Le potenzialità dal punto di vista turistico
 
CATANIA – “Dobbiamo pensare al waterfront catanese come grande opera per la città o per il turismo?”
Questa la domanda avanzata dall’associazione di consumatori Adoc di Catania in occasione del seminario degli Stati generali . “Pensarlo in chiave turistica – secondo i rappresentanti del sodalizio – può essere un modo per dare ai catanesi una città migliore”.

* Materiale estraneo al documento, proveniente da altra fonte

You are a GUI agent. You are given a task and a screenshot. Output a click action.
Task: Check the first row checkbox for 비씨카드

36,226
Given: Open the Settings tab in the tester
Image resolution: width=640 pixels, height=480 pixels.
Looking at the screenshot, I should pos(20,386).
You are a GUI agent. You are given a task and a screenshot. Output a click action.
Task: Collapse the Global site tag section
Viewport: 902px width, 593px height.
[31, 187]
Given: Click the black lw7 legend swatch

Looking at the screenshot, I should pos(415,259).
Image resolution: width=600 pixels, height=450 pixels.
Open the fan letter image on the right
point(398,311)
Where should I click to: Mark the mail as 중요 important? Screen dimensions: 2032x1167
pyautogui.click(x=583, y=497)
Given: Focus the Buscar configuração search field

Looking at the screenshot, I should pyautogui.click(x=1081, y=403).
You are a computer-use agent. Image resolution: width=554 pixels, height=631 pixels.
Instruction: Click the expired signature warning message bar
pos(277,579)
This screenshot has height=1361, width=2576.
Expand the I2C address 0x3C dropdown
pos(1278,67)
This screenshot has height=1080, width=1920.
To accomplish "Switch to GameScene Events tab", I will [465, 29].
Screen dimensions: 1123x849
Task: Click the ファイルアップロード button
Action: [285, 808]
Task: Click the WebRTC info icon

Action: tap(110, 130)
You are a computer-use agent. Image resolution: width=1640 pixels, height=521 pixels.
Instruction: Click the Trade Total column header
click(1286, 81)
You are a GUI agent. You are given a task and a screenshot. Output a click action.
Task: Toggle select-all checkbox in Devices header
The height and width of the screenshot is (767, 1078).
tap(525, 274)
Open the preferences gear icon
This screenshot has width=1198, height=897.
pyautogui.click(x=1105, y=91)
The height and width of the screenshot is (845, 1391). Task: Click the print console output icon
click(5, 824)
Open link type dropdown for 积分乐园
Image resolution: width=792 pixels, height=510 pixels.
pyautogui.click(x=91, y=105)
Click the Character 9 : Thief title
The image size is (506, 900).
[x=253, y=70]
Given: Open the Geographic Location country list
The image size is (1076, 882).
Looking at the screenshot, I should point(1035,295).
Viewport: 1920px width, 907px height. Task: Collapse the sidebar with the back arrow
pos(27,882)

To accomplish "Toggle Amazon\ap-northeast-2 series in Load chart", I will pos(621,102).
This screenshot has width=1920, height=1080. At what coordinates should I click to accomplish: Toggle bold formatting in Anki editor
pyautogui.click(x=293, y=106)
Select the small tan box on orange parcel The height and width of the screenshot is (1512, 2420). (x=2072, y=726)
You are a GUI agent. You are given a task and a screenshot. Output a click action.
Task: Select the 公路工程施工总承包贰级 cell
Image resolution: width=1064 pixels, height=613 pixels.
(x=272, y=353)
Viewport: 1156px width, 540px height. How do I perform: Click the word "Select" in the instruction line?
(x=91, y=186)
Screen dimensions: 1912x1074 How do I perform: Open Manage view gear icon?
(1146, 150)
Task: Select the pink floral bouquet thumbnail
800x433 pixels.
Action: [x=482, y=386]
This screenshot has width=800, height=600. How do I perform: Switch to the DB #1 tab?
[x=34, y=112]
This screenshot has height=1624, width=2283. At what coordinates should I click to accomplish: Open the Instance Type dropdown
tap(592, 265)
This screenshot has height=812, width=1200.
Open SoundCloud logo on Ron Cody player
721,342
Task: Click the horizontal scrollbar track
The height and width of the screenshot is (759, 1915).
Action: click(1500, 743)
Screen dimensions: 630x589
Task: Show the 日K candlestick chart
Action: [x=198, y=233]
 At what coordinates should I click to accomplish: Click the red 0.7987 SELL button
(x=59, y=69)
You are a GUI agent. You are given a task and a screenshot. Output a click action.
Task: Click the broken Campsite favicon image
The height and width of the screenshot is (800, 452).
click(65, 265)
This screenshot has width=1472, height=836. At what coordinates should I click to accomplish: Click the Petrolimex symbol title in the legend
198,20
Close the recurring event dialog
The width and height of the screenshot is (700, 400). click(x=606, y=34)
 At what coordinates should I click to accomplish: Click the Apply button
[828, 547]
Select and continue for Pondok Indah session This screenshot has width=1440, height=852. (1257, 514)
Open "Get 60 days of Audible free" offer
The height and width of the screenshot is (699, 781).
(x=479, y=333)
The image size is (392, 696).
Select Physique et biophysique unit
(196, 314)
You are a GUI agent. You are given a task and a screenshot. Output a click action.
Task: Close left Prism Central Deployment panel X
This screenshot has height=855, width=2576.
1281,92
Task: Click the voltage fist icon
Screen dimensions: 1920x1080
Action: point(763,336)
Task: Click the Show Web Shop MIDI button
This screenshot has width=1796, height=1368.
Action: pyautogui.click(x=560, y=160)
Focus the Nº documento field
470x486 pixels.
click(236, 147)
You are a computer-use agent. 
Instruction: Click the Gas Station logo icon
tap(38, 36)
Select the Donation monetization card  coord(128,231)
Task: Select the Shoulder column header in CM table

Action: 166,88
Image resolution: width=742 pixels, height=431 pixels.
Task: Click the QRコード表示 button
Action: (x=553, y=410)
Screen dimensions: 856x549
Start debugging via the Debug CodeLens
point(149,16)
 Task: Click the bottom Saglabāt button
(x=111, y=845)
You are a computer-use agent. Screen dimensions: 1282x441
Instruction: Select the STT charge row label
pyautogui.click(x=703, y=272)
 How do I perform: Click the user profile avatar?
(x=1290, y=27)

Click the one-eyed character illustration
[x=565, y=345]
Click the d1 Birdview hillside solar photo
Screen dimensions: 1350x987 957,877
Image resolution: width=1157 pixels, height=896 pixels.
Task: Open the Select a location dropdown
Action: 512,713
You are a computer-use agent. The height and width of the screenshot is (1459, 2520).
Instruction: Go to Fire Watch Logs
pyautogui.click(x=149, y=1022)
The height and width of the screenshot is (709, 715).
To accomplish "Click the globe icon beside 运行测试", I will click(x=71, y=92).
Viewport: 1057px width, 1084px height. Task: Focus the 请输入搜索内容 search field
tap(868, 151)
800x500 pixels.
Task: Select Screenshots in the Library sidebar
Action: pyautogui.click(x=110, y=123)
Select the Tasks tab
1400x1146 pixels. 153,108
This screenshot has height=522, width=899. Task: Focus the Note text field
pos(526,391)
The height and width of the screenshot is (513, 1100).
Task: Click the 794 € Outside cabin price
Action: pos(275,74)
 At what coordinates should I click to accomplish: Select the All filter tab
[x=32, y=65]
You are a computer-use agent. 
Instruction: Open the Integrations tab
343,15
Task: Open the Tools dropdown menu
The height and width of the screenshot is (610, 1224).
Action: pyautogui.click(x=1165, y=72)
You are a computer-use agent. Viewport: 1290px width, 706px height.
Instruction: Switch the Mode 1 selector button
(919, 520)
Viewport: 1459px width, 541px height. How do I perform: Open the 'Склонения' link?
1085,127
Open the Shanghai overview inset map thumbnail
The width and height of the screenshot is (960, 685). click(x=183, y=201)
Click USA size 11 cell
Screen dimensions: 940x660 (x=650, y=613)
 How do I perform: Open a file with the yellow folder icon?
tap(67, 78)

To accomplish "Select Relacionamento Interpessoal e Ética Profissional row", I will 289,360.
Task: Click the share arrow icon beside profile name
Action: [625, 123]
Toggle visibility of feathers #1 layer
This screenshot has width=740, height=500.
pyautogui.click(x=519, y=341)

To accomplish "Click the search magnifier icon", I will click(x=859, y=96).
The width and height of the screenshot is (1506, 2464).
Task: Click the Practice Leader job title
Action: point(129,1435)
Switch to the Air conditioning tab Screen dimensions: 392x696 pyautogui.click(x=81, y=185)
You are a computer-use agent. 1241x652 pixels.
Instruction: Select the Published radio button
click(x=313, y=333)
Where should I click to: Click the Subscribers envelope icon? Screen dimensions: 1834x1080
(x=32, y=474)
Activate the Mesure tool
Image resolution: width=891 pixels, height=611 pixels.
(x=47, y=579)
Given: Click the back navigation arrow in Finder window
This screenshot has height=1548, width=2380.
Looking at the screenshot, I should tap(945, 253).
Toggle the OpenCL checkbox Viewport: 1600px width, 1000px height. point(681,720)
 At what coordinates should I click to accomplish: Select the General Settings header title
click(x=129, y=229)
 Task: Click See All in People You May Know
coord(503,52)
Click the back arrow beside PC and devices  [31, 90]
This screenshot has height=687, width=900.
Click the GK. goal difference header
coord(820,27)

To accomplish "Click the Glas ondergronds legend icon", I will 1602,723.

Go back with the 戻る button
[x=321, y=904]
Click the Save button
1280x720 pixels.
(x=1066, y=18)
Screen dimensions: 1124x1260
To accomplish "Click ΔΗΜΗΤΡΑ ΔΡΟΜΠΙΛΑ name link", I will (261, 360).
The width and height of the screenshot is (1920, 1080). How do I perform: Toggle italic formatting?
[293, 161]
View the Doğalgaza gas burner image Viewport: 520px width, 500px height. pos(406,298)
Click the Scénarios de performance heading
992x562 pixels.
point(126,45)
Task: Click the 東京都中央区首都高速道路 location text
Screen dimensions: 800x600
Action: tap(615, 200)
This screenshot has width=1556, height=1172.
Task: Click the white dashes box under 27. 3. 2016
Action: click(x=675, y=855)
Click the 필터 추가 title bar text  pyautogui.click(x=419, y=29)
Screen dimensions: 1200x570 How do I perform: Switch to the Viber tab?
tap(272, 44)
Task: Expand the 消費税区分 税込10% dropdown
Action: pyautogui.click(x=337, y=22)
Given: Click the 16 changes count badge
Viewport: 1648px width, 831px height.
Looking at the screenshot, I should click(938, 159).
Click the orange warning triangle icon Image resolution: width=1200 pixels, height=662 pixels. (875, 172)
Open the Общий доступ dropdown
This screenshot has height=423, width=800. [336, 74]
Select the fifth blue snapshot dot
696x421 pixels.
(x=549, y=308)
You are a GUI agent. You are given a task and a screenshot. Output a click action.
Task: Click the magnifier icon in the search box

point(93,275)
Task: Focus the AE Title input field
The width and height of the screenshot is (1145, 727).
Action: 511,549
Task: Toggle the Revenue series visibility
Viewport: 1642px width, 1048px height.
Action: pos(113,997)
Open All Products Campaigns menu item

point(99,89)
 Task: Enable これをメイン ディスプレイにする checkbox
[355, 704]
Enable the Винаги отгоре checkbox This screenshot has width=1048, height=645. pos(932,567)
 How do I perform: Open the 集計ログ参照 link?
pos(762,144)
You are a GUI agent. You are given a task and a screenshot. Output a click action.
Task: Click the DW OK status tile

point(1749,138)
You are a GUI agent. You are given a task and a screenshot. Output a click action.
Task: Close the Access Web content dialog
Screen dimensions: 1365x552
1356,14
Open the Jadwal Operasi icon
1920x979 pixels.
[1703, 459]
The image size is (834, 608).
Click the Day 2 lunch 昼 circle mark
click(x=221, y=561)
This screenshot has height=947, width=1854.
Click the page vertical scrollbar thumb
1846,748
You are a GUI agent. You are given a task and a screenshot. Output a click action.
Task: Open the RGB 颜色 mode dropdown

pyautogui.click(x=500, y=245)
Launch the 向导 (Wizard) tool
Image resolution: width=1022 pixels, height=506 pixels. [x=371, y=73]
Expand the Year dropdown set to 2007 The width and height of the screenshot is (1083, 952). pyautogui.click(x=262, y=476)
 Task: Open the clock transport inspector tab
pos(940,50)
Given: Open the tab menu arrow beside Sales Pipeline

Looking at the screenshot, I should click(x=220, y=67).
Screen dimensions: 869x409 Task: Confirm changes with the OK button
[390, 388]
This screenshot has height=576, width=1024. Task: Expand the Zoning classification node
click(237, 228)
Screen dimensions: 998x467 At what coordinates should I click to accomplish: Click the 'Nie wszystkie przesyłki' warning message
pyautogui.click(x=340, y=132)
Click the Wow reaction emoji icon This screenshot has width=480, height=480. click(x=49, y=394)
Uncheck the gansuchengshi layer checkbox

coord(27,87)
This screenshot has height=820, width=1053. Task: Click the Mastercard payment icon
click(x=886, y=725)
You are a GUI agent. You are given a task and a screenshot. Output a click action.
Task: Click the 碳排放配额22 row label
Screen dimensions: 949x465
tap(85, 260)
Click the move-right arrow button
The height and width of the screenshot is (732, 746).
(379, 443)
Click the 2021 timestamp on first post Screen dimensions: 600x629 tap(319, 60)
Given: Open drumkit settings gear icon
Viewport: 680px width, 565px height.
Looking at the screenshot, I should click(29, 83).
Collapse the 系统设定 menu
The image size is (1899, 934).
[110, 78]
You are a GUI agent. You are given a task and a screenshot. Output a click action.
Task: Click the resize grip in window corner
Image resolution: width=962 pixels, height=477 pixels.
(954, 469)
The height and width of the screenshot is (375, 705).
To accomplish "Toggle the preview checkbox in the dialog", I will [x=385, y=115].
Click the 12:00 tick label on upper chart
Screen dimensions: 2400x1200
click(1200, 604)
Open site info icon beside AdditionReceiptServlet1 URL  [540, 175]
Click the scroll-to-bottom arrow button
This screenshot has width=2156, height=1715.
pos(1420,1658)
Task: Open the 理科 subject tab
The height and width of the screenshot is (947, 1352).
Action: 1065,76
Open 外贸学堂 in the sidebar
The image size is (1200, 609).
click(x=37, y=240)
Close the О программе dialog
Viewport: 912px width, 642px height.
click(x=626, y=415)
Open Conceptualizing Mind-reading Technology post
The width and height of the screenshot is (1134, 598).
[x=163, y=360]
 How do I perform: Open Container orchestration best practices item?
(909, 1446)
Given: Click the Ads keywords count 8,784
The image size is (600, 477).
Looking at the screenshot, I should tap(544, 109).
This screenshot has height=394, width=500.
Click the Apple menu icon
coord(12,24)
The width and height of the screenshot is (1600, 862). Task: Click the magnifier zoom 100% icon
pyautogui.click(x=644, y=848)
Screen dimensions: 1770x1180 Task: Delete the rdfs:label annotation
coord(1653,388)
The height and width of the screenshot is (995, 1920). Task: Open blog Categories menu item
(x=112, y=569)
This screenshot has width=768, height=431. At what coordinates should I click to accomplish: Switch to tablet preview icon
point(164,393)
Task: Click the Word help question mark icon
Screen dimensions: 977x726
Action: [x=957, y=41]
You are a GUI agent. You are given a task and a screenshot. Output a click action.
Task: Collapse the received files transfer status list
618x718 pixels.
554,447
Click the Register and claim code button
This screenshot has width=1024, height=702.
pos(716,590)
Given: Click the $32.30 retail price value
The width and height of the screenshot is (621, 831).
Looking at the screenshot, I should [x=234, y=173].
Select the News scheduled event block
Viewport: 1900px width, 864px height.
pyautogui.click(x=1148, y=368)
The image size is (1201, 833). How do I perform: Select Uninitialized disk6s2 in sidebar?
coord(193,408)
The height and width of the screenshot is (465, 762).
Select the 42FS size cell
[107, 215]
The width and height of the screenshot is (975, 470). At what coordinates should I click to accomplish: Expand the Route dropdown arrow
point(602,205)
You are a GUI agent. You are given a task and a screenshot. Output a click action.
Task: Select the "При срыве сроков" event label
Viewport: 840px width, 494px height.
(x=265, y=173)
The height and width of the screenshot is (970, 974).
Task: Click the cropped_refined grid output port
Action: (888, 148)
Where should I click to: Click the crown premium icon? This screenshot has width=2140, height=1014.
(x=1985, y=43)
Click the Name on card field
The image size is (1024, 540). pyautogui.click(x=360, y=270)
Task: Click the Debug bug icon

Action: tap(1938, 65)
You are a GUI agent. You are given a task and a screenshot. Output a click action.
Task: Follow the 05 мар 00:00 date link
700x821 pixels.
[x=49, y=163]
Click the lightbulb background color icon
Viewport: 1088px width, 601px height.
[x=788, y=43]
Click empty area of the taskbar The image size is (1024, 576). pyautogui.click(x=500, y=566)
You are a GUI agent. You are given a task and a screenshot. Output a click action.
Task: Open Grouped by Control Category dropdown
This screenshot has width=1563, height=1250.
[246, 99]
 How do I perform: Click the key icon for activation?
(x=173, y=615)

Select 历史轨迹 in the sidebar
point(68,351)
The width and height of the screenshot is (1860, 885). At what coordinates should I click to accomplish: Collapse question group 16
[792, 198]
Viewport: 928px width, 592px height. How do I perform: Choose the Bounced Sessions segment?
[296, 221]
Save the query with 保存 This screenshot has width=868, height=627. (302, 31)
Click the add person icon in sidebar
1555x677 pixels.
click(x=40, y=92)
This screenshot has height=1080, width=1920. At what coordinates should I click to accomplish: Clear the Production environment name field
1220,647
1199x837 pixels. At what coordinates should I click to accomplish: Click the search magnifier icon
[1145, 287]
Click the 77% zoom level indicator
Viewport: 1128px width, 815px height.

L’ipotesi è quella di un waterfront basato sul principio che la ferrovia non sia più dentro la città, il che renderebbe lo spazio disponibile capace di accogliere almeno 500 piccole imprese turistiche e commerciali con una media di fatturato a regime di 200.000 euro. Queste imprese, cioè, produrrebbero circa 100 milioni di fatturato, 3.500 posti di lavoro tra fissi e stagionali, 10.000 clienti ciascuno su base annua, pari a 125.000 nuovi clienti per la città. Numeri enormi, che avrebbero un conseguente importante impatto sui tassi di occupazione degli alberghi, di utilizzo dei taxi e di offerta di nuovi servizi e vendita di prodotti. Ma perché si possa realizzare questa ipotesi, secondo l’Adoc occorrerebbe che gli amministratori assicurino alcuni aspetti imprescindibili.
“La difesa dell’ambiente – continuano i rappresentanti dell’associazione – in chiave di sviluppo turistico a vantaggio non dell’etica valoriale astratta, ma di difesa dell’interesse diretto e immediato delle circa 60.000 famiglie che in prospettiva vivranno di turismo e indotto. Vie di comunicazione capaci di assorbire questi flussi e rendere possibili o addirittura piacevoli gli spostamenti, trasparenza dei servizi e delle tariffe, Enti locali che supportino e animino questi processi con politiche virtuose, solidarietà e ripensamento dello Stato sociale in attesa di realizzare questi progetti e capaci di coinvolgere la cittadinanza. Esigenze da cui la situazione attuale sarebbe però ancora troppo lontana”.